17/3/10

Olafur Eliasson

Olafur Eliasson nació en Copenhague en 1967, aunque vive y trabaja en Berlín. Los materiales que usa van de lo efímero-natural (agua, luz y calor, aire…) a lo industrial (acero, plásticos, motores). Sus obras son sublimes y armónicas imitaciones de la naturaleza que provocan una profunda impresión estética.

Todo ello es tan complejo en su organización como sencillo de experimentar, y su resultado es la excitación de múltiples combinaciones de ideas junto con reminiscencias de emociones vividas que funciona como canal, como pasillo que conduce armónicamente a varios niveles de juicio sobre la propia percepción.
A continuacion unos fragmentos sobre alguna de sus reflexiones:

Los modelos son reales
"El espacio no existe simplemente en el tiempo, es del tiempo. A menudo, se olvida o se reprime esta condición, pues generalmente la sociedad occidental todavía está basada en la idea de un espacio estático no negociable.
A menudo, se olvida o se reprime esta condición, pues generalmente la sociedad occidental todavía está basada en la idea de un espacio estático negociable.
Cuando se piensa en los entornos como estables, tendemos a perder un sentimiento de responsabilidad por los medios en donde nos movemos. El espacio se convierte en un fondo para la interacción más que en un coproductor de interacción. Lo que se produce es, de hecho, un movimiento doble: la interacción del usuario con otra gente coproduce el espacio que, a su vez, es un coproductor de interacción.
Dado que en general los objetos no son estáticos, tampoco lo son las obras de arte. Éstas existen en múltiples relaciones inestables que dependen tanto del contexto donde se presentan como de la variedad de respuestas por parte de los visitantes.

Hago que la construcción sea accesible a los visitantes con el fin de incentivar su conciencia de que cada obra de arte es una opción o un modelo. De este modo, las obras de arte son sistemas experimentales y las experiencias de éstas no se basan en una esencia que se encuentra en las obras en sí, sino en una opción activada por los usuarios.
Estamos siendo testigos de un cambio en la relación tradicional entre realidad y representación. Ya no evolucionamos del modelo a la realidad, sino del modelo al modelo, al tiempo que reconocemos que, en realidad, ambos modelos son reales. En consecuencia, podemos trabajar de un modo muy productivo con la realidad experimentada como un conglomerado de modelos.
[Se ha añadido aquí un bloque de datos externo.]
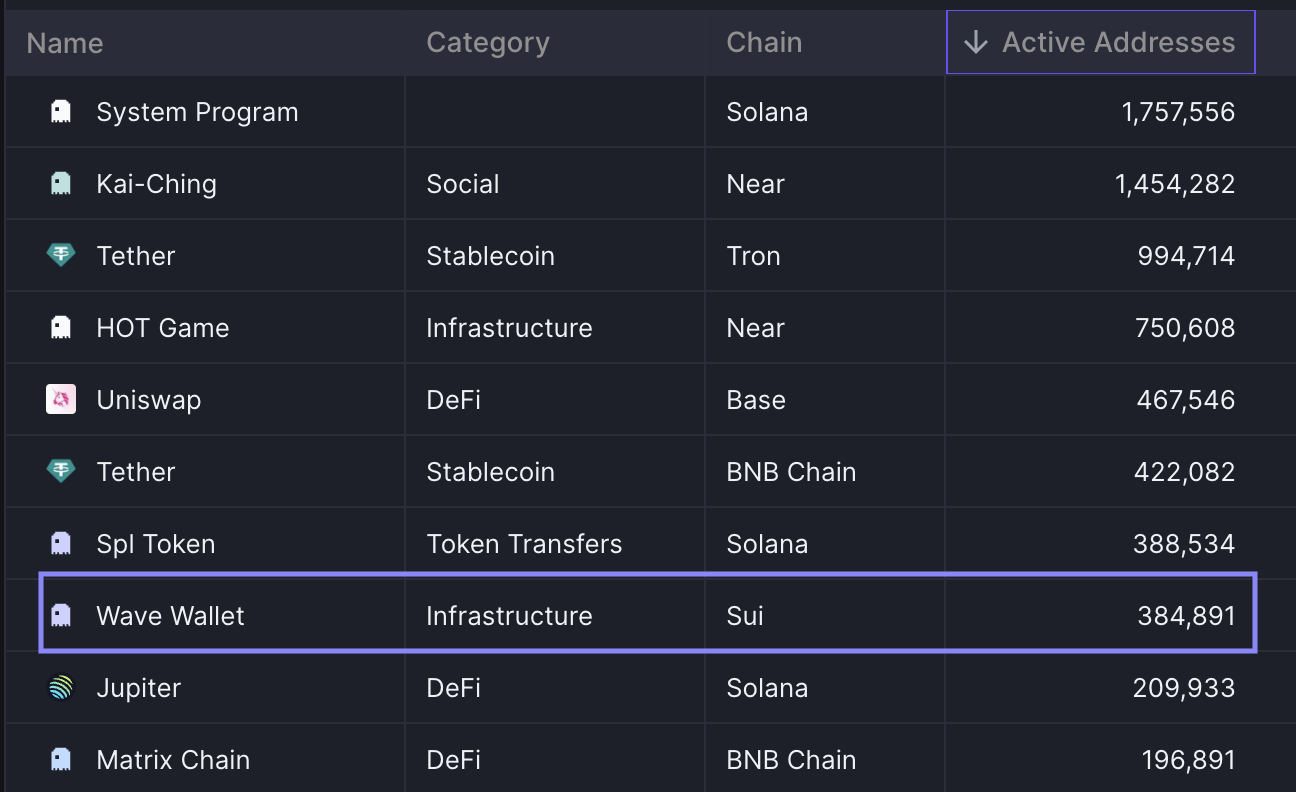Click the Spl Token ghost icon
The width and height of the screenshot is (1296, 792).
point(61,544)
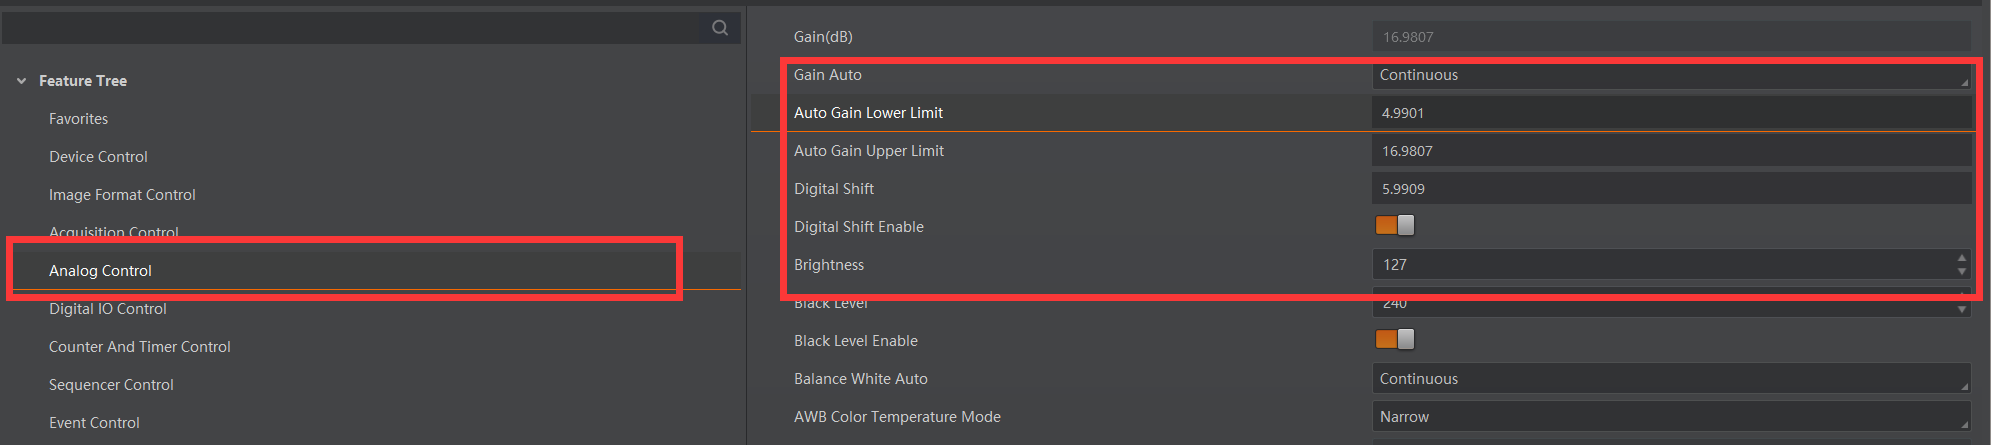Select Analog Control in feature tree
This screenshot has width=1991, height=445.
point(100,271)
Más que considerar el modelo y la realidad como modalidades polarizadas, ahora funcionan al mismo nivel. Los modelos han pasado a ser coproductores de la realidad.

En mi práctica artística trabajo tanto con modelos analógicos como digitales, modelos de pensamiento y otros experimentos que corresponden al modelo de una situación. Todo modelo muestra un grado diferente de representación, pero todos ellos son reales.
La idea de que el mundo consiste en un conglomerado de modelos conlleva un potencial liberador puesto que hace posible la renegociación de nuestros entornos. Lo que tenemos en común es que somos diferentes."